Reputation: 2940
This has to be a simple sub or gsub but I can't seem to find it on soverflow. Likely a duplicate someplace, but somewhere I can't seem to find.
data
df <- data.frame(c1=c(1:4),c2=c("431, Dallas, TX", "c63728 , Denver, CO", ",New Orleans, LA", "somewhere,NY, NY"))
data desired
df.desired <- data.frame(c1=c(1:4),c2=c("Dallas, TX", "Denver, CO", "New Orleans, LA", "NY, NY"))
Edited for the good answer below by pasqui for what I asked, but I'm modifying the question slightly
I'd just like to remove the first string and comma. So I'd like it to work in below as well:
data
df <- data.frame(c1=c(1:4),c2=c("431, Dallas, TX, 75225", "c63728 , Denver, CO, 80121", ",New Orleans, LA", "somewhere,NY, NY"))
data desired
df.desired <- data.frame(c1=c(1:4),c2=c("Dallas, TX, 75225", "Denver, CO, 80121", "New Orleans, LA", "NY, NY"))
Upvotes: 2
Views: 434
Reputation: 621
library(dplyr)
df %>%
mutate(c2 = gsub("(^.*,\\s{0,1})(.*,.*$)", "\\2", c2))
#Output
c1 c2
1 1 Dallas, TX
2 2 Denver, CO
3 3 New Orleans, LA
4 4 NY, NY
NB: This is a solution based on "capturing groups": they are good in terms of cognitive economy (for the human). The are more efficient options for the machine.

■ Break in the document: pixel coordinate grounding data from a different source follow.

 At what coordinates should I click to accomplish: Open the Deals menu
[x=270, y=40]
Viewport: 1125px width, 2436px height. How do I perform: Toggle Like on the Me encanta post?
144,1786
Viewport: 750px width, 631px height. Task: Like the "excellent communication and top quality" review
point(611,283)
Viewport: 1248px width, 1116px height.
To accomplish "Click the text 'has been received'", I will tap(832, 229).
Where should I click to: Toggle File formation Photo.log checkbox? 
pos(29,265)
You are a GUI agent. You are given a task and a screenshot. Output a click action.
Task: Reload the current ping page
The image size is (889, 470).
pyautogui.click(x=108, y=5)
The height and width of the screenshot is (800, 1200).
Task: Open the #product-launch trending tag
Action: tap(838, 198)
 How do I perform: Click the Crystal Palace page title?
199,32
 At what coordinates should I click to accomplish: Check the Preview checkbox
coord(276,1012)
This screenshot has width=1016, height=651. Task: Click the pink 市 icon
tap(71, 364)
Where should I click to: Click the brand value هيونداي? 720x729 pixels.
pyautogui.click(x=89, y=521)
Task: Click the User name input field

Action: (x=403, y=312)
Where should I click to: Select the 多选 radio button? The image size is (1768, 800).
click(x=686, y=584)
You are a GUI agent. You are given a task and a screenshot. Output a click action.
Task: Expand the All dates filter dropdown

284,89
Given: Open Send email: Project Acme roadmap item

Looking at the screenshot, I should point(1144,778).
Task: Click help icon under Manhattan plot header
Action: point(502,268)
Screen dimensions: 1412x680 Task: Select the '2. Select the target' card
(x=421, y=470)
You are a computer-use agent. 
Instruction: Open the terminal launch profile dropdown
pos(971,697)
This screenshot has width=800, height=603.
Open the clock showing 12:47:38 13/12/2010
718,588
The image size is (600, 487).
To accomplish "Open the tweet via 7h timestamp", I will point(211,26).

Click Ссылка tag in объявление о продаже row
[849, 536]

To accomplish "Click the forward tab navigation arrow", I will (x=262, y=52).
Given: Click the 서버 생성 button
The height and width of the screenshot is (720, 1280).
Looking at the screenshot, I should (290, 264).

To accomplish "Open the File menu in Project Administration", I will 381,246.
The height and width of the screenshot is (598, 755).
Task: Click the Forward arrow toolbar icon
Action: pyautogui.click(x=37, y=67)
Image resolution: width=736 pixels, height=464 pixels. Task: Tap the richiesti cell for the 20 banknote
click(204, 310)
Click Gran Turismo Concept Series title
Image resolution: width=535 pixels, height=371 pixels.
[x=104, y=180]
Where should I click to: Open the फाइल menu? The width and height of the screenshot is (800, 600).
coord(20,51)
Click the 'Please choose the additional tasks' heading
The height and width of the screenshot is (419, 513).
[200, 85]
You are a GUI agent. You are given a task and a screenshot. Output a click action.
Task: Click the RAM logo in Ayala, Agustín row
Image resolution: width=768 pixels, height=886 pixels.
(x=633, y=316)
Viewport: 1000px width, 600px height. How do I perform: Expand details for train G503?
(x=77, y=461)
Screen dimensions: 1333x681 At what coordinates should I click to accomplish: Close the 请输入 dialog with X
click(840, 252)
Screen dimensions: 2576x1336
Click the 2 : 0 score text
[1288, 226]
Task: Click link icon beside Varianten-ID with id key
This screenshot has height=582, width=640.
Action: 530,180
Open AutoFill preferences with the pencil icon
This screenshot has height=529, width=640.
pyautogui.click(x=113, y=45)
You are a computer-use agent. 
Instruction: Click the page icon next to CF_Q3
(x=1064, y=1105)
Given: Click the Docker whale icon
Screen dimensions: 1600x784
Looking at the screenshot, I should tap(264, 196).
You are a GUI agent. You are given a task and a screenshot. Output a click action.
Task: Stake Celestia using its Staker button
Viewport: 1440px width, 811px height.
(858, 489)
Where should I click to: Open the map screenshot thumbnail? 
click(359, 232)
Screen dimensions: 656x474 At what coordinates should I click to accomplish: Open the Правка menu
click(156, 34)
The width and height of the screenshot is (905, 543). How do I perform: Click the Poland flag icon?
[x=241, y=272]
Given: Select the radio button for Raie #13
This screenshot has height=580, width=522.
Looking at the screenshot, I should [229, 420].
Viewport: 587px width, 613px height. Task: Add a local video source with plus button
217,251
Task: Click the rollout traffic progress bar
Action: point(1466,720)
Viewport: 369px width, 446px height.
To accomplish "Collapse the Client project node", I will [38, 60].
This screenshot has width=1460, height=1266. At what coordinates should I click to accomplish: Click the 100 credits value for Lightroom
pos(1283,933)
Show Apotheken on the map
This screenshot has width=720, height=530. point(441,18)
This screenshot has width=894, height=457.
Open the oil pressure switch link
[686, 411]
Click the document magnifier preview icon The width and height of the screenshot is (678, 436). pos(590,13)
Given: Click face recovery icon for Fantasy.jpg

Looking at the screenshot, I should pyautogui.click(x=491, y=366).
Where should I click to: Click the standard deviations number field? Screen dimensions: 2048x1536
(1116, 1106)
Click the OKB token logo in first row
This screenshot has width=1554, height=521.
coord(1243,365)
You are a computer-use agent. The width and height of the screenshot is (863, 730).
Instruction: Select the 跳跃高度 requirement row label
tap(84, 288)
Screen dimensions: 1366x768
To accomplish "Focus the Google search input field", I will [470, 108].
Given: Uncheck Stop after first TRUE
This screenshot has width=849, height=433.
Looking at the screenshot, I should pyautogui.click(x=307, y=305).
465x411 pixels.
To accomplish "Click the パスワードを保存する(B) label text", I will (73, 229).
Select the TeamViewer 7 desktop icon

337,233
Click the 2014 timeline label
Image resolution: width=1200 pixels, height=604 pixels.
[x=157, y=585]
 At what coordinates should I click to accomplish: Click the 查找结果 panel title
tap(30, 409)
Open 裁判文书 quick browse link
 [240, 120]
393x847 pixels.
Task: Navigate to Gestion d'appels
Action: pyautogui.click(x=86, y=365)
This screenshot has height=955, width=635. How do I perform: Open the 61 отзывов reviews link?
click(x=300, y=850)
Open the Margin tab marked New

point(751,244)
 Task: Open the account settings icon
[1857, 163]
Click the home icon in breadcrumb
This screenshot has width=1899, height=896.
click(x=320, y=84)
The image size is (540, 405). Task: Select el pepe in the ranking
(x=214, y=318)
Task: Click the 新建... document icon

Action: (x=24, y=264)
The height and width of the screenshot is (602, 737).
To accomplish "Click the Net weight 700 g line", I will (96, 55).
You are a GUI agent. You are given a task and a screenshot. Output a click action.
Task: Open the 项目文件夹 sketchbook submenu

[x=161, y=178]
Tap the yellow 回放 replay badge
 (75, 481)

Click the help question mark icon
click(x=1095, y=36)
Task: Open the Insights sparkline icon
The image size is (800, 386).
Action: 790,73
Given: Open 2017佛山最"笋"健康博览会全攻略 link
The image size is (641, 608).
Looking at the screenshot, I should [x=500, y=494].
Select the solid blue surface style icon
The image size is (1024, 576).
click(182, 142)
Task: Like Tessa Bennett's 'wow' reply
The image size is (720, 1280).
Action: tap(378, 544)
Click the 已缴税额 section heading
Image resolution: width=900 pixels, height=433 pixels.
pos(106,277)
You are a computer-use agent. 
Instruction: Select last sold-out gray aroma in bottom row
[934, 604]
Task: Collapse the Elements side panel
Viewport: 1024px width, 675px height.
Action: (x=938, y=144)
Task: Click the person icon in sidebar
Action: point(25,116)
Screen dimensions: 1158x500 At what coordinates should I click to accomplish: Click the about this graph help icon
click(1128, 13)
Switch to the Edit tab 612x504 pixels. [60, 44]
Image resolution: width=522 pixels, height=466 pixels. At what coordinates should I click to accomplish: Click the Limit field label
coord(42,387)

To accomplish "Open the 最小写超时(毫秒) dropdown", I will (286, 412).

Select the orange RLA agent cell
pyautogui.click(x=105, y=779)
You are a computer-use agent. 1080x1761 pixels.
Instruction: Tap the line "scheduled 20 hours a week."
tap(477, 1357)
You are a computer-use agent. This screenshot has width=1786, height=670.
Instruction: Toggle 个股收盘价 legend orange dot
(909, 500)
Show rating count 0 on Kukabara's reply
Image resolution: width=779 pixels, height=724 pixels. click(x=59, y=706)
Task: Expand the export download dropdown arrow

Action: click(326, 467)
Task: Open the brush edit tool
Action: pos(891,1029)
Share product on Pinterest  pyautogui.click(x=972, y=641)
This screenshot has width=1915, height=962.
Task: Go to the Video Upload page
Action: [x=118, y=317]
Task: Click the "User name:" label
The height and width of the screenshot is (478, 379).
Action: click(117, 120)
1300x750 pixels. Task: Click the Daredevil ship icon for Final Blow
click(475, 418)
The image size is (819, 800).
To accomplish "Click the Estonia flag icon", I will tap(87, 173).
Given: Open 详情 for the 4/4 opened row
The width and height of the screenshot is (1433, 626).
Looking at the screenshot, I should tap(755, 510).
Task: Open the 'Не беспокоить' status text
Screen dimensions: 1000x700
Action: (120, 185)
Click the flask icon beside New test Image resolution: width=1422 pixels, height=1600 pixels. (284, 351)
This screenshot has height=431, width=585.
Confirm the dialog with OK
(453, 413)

I keep playing with Regex Capturing groups
Given the second data.frame:
df <- data.frame(c1=c(1:4),c2=c("431, Dallas, TX, 75225", "c63728 , Denver, CO, 80121", ",New Orleans, LA", "somewhere,NY, NY"))
We apply:
df %>%
mutate(c2 = gsub("(^.*,{1}?)(.*,.*$)", "\\2", c2))
And the output is:
c1 c2
1 1 Dallas, TX, 75225
2 2 Denver, CO, 80121
3 3 New Orleans, LA
4 4 NY, NY
It works for your first example as well
Upvotes: 2
Reputation: 2056
You could use str_split
, remove the first entry of each vector and then paste them all back together
df %>%
mutate(c2 = c2 %>% str_split(",") %>%
lapply(function(x){
x[-1] %>%
str_trim() %>%
str_c(collapse = ", ")
}))
Upvotes: 0
Reputation: 316
With base R you can use:
df$desired <- trimws(gsub(pattern='^.*?,', replacement = '', df$c2), which='left')
Or with the tidyverse:
library(dplyr)
library(stringr)
df %>%
mutate(desired =
str_replace(c2, pattern = '^.*?,', replacement = ""),
desired = str_trim(desired, side='left')) -> df
The '^.*?,' expression looks for any values at the start of the string up to the first comma. The ? makes the expression non-greedy when searching for a comma as per this answer on stack overflow:
Regular expression to stop at first match
Upvotes: 1